No, not that kind of hookups. I'm talking cardiac monitors and connections to some machines in offices somewhere in the world which keeps track of how they are doing.
I've had my hook-up since my pacemaker went in years ago. It gets regular check-ins via either a cell or a wi-fi signal on a regular basis - they never told me which - plus I can also send a signal outside of regular times if something seems to be going wrong. So far the only things going wrong are in the programming itself. Twice now I've been in the cardiologist's office getting a light reprogramming of its works. Once it was sending out a test pattern which I actually felt as an extra semi-beat and worried that the ablation surgery had failed to last over the long term. That got reprogrammed last year. No flutters since.
This year my specific kind of pacemakers are all going through a reprogramming by their manufacturer in order to extend the life of their batteries. Both times I simply sat in a room with the tech who did things across the room with her computer which made the changes without ever touching me or my pacemaker. It was followed up with them mailing me a new monitoring box that sits next to where I sleep and checks in automatically at night on some schedule. Or, I still have the option of hitting a button and forcing it to send a recording right now of whatever is going on if something seems weird. It looks almost identical to the old box but a tiny bit bigger, and is needed to work with the new programming.

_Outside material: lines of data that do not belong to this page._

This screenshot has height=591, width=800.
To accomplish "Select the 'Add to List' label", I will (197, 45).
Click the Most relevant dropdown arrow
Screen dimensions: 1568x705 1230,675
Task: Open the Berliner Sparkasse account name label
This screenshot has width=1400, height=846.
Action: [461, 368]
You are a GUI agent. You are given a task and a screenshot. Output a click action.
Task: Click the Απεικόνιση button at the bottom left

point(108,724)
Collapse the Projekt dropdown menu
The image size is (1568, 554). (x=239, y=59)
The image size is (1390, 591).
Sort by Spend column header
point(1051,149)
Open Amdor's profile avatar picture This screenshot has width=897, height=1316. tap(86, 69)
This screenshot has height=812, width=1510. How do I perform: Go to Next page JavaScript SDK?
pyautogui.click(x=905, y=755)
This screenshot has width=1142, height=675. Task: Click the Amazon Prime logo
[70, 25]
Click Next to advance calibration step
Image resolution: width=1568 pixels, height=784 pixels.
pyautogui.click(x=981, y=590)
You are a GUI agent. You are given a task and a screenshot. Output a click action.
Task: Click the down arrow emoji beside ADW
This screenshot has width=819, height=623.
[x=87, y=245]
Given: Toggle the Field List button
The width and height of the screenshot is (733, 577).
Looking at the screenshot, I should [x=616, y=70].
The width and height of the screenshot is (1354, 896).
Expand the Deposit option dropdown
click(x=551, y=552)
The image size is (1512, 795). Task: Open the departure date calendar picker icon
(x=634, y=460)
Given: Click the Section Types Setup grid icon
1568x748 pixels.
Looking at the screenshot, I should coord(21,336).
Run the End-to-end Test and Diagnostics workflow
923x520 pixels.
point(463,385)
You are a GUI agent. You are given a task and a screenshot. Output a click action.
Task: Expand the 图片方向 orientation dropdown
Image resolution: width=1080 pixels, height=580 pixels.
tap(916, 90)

It isn't costing me a cent so I don't care, but I did make sure, since with my shoulders I can't spend my nights in my bed but half sitting in a recliner, that the monitor is plugged in next to my chair. It does come with one new instruction however. It can't be within a foot of any electronics. Of course that end table by my recliner holds both my laptop and cell and their chargers, with enough other stuff in, on, and around that finding a place far enough away and have it still be plugged into the same power strip without being a tripping hazard was a challenge. It's a very electronics dense part of the house between the normal electronics Steve and I both have, and the extra stuff Steve needs like his lift chair, his back heater/massager, and his fall alert necklace charger. He has other medical stuff he charges across the room. Our chairs are close enough together that we can hold hands when we want and we share the reading lamp between the chairs. We have 3 power strips for just two wall outlets. I did get it working in the new location eventually. The company monitoring them called me back to confirm it when the new one came on line... after my 3rd try.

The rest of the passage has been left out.